### RECORDS FOR THE TASK
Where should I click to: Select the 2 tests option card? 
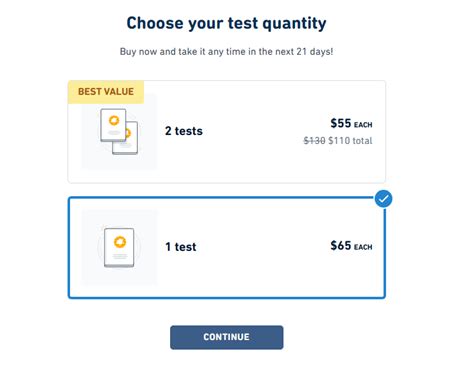227,132
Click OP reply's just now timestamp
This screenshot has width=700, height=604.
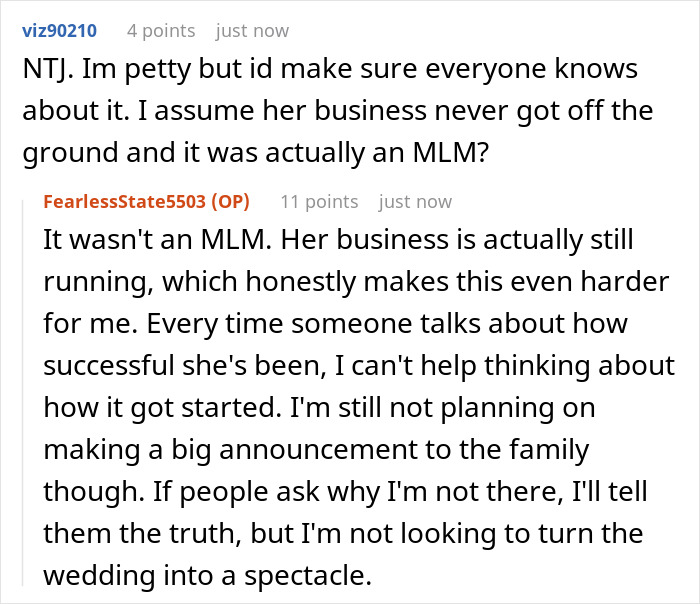(x=415, y=202)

### YOUR OBJECTIVE
Exclude every picture, then return precisely the lines that run from the line containing "Click OP reply's just now timestamp" through the end of the entries above.

### TASK RESPONSE
Click OP reply's just now timestamp
This screenshot has width=700, height=604.
(x=415, y=202)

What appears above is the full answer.